▸ ASSIGNED TASK
What lines below mention the word "with"? Copy each one.

[Dataset entries]
+ + + +

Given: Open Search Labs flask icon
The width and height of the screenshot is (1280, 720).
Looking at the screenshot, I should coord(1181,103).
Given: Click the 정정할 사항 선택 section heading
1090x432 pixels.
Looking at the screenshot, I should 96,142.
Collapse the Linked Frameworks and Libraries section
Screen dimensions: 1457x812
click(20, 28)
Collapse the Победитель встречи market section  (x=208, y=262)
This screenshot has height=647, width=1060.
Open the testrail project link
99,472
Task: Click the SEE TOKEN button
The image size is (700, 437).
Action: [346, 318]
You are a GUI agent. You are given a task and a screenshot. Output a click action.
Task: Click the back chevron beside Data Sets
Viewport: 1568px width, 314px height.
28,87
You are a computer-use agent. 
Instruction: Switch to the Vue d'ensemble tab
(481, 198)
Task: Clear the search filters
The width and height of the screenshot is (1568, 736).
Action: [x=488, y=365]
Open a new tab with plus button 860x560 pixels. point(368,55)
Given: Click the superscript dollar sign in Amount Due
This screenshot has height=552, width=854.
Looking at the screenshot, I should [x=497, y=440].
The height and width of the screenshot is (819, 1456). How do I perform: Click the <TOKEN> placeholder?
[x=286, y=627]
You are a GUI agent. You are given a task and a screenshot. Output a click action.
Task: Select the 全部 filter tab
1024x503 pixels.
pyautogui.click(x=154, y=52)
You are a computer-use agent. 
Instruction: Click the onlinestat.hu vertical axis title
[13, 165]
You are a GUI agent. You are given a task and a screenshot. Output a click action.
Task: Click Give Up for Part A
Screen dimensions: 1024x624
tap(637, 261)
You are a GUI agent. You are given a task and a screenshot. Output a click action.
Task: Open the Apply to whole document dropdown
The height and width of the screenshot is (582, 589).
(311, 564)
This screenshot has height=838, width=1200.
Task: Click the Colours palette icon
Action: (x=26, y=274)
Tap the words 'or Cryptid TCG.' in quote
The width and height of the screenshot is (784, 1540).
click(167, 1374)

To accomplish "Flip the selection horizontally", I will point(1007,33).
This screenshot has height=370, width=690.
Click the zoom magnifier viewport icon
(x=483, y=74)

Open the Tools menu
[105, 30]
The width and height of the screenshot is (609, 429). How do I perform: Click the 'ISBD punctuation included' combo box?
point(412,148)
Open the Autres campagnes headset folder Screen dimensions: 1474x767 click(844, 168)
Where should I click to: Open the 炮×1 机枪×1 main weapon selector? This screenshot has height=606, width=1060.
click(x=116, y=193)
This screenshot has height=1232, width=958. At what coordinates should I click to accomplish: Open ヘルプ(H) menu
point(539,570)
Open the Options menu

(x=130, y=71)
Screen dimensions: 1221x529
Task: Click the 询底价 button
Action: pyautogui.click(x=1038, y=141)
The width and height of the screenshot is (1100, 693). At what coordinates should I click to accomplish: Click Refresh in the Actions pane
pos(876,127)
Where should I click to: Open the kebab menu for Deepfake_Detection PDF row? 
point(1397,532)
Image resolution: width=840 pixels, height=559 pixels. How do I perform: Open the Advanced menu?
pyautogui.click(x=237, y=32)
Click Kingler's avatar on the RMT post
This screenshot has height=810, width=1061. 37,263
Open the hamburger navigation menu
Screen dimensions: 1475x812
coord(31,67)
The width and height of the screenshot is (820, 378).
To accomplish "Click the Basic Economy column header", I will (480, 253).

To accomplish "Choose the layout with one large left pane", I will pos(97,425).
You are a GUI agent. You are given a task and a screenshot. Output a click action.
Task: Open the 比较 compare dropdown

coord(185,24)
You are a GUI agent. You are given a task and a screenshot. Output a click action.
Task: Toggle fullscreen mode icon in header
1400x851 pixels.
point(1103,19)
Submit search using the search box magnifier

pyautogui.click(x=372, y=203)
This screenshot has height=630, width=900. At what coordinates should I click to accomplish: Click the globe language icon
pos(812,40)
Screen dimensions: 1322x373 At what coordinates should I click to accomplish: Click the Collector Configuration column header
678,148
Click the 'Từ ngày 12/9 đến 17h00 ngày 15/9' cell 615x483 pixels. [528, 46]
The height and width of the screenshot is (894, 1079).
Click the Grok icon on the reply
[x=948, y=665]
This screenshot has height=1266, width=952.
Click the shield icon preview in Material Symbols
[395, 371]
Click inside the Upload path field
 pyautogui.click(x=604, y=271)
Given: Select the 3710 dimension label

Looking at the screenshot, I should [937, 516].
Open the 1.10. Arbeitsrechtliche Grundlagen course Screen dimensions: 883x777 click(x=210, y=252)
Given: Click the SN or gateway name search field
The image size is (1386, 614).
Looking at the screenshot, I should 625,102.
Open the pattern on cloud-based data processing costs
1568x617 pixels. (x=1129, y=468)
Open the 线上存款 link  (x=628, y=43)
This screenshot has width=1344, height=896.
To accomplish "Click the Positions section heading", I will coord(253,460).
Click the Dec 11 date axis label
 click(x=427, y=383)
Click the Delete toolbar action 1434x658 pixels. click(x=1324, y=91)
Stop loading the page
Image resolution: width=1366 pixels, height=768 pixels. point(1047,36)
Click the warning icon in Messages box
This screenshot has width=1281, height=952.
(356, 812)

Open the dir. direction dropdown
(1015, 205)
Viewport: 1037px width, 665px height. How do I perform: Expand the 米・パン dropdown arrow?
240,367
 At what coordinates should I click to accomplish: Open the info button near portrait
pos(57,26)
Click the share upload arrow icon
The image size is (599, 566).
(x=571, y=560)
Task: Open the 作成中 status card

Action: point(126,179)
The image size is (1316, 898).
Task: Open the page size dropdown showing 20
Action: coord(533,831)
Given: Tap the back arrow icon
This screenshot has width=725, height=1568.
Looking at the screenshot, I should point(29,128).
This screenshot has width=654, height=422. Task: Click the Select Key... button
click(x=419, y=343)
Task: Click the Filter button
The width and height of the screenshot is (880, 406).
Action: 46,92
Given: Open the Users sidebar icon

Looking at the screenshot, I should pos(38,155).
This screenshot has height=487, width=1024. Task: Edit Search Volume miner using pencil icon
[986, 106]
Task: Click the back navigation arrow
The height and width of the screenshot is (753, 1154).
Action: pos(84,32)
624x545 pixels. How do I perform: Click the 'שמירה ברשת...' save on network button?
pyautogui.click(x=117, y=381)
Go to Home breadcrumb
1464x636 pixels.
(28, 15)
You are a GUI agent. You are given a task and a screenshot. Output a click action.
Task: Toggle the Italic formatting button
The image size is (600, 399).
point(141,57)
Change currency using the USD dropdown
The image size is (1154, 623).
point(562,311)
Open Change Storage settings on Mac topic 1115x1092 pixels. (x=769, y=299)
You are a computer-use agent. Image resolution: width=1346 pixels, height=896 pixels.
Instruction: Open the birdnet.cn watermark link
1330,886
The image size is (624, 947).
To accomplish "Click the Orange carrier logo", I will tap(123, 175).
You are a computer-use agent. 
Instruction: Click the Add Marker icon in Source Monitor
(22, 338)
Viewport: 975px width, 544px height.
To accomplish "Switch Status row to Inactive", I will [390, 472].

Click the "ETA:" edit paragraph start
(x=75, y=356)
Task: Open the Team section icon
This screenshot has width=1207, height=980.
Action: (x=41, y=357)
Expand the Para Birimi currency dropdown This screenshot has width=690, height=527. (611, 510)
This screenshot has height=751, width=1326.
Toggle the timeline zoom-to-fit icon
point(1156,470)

+ + + +

▸ TASK ANSWER
Open a new tab with plus button 860x560 pixels. point(368,55)
To accomplish "Choose the layout with one large left pane", I will pos(97,425).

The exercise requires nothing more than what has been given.